Daniel’s fellow prisoner John Cantlie, the British war correspondent who was captured with James Foley, is probably still in captivity. He has appeared in a number of ISIS videos, first in a six-episode series entitled Lend Me Your Ears and later, as an Islamic State ‘reporter’ who has filmed in Kobanî, Mosul, Al-Bab and Aleppo under the guard of his kidnappers. In one of the videos he interviews a man identified by some as Abu Mohammed, his former French prison guard from the children’s hospital in Aleppo.
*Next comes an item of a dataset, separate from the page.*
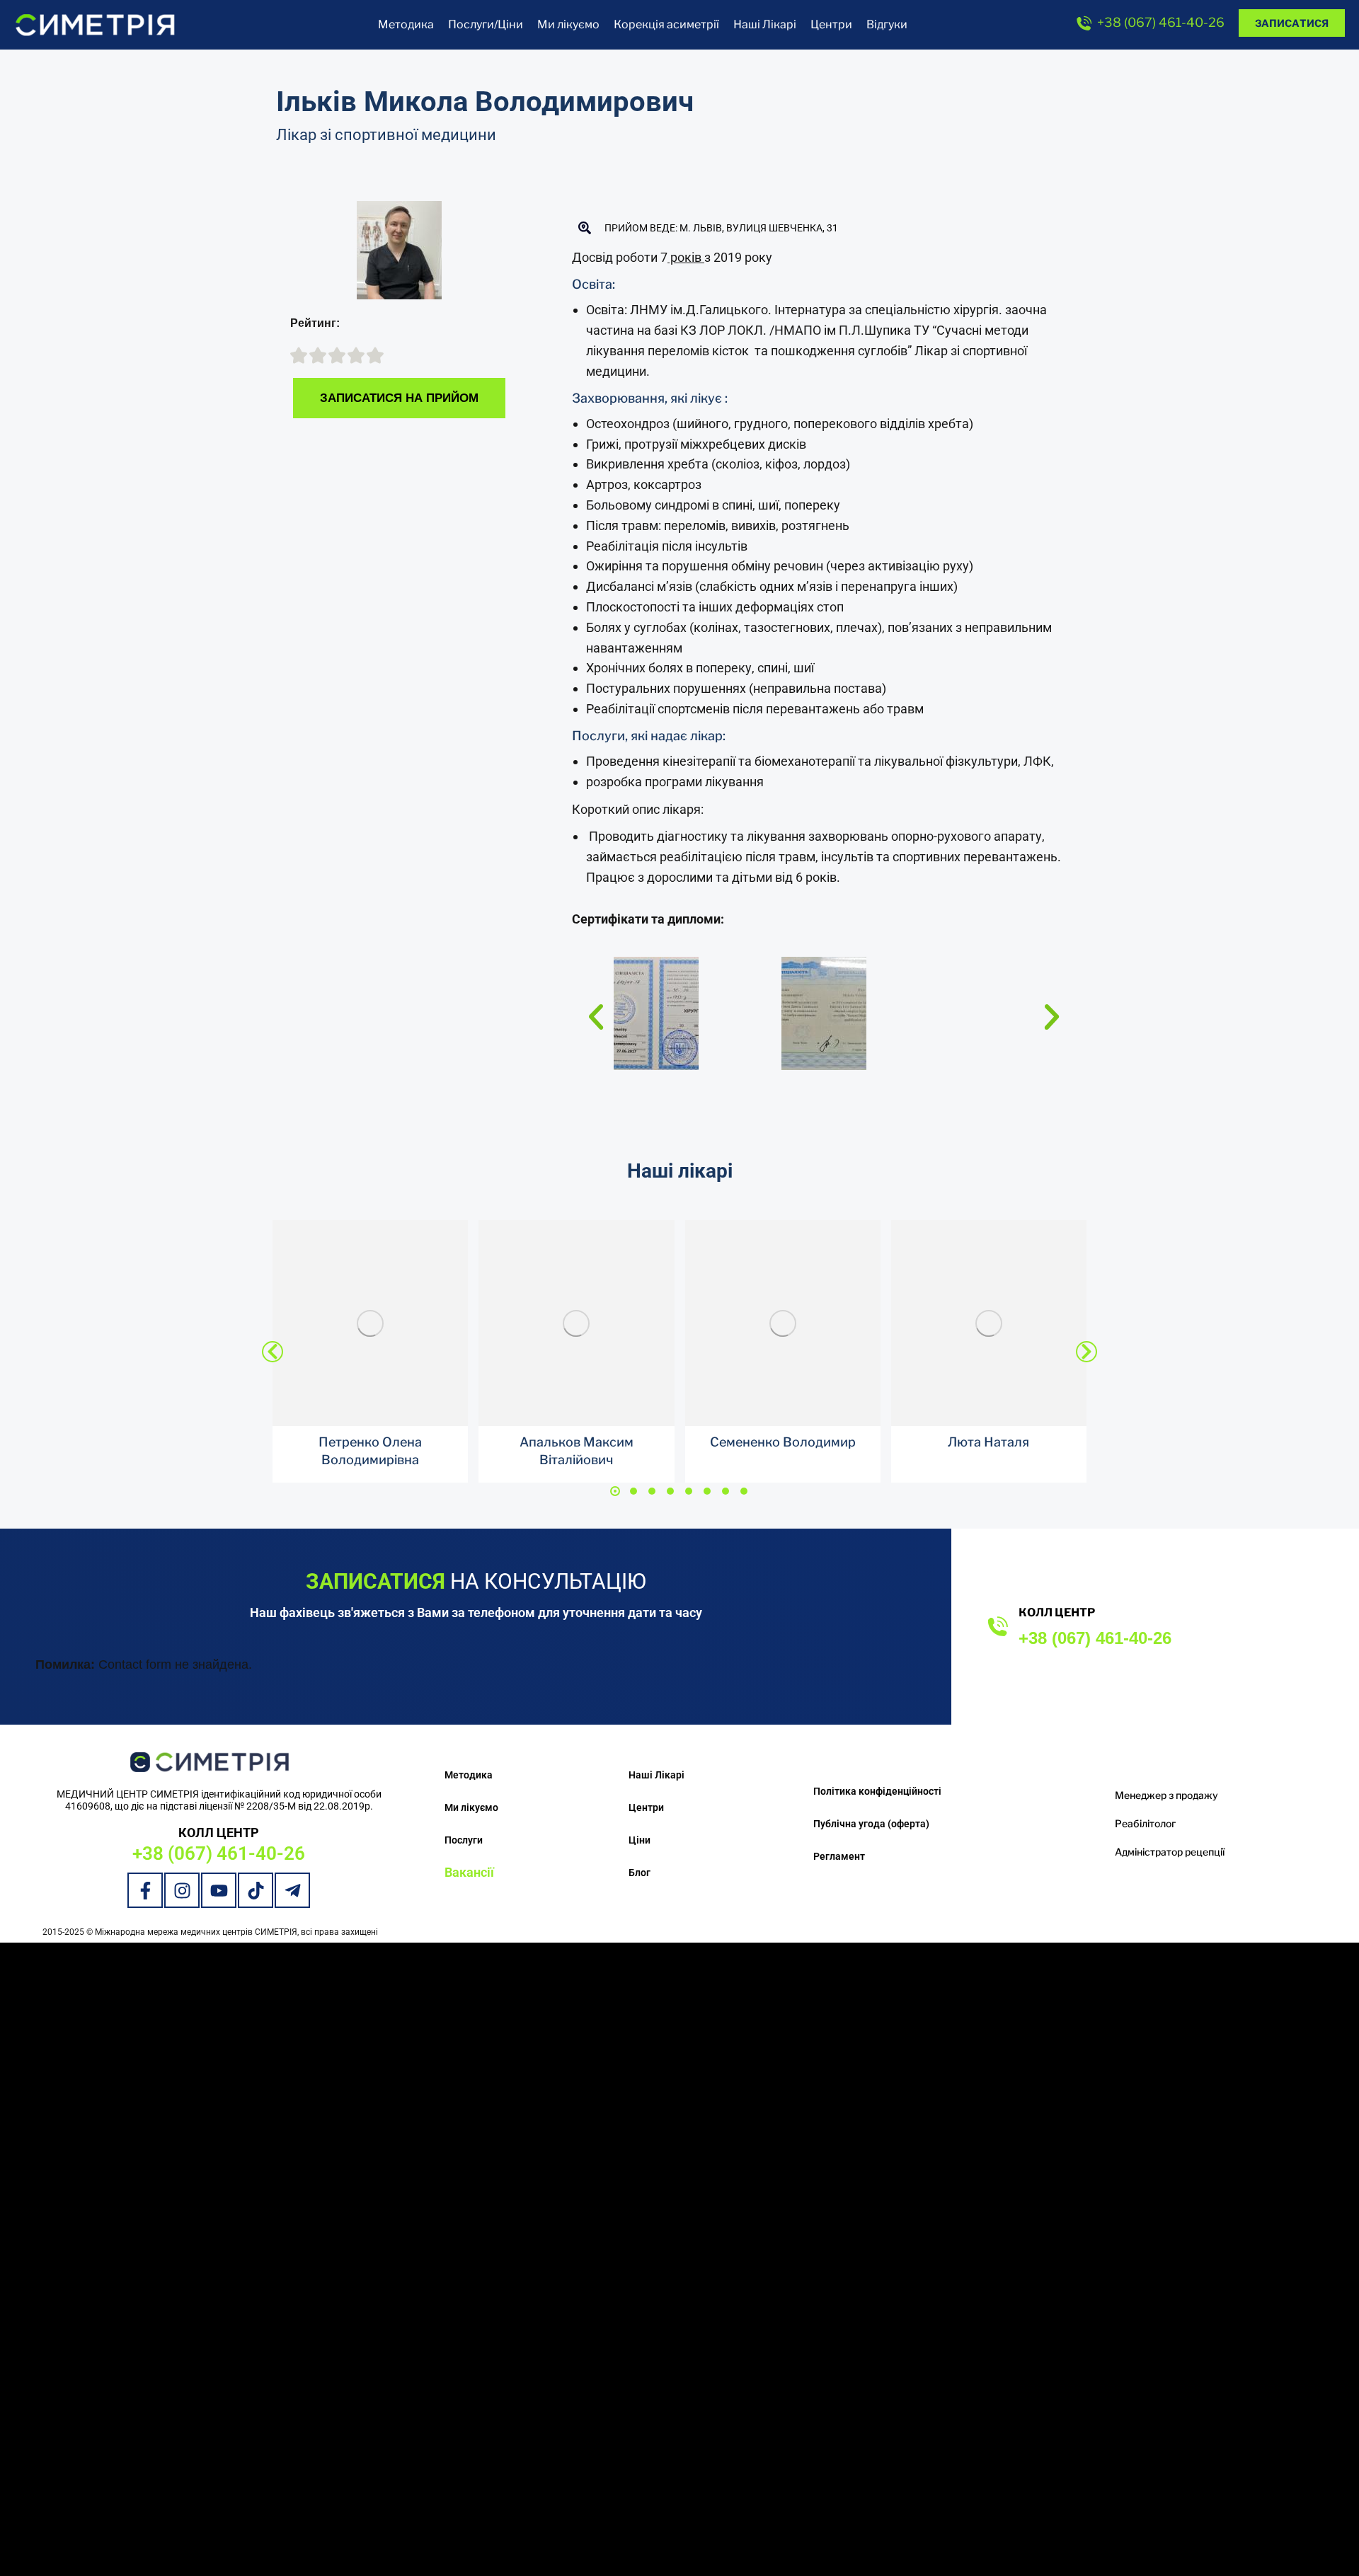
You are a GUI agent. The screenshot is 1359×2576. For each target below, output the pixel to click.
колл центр (1057, 1612)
In November 2015 Cantlie appeared in a byline in the IS magazine Dabiq. The piece, entitled ‘Shift: Paradigm Part II’, which may or may not have been written by Cantlie, discusses the caliphate and its currency. And in March 2016 he appeared in a video posted online by ISIS in which he is shown presenting a news report from Mosul that derides US attempts to deal with the extremist organization.

In the summer of 2015 President Barack Obama announced that the White House would not prosecute families of American hostages who negotiated private ransoms with terrorist organizations. If that had been the situation while James Foley was alive, the family would have been able to try to collect the ransom money and potentially save his life without the risk of prosecution.

Otherwise, Denmark, the United States and the United Kingdom maintain their policy of not paying ransoms for citizens who are held by terrorist groups such as IS.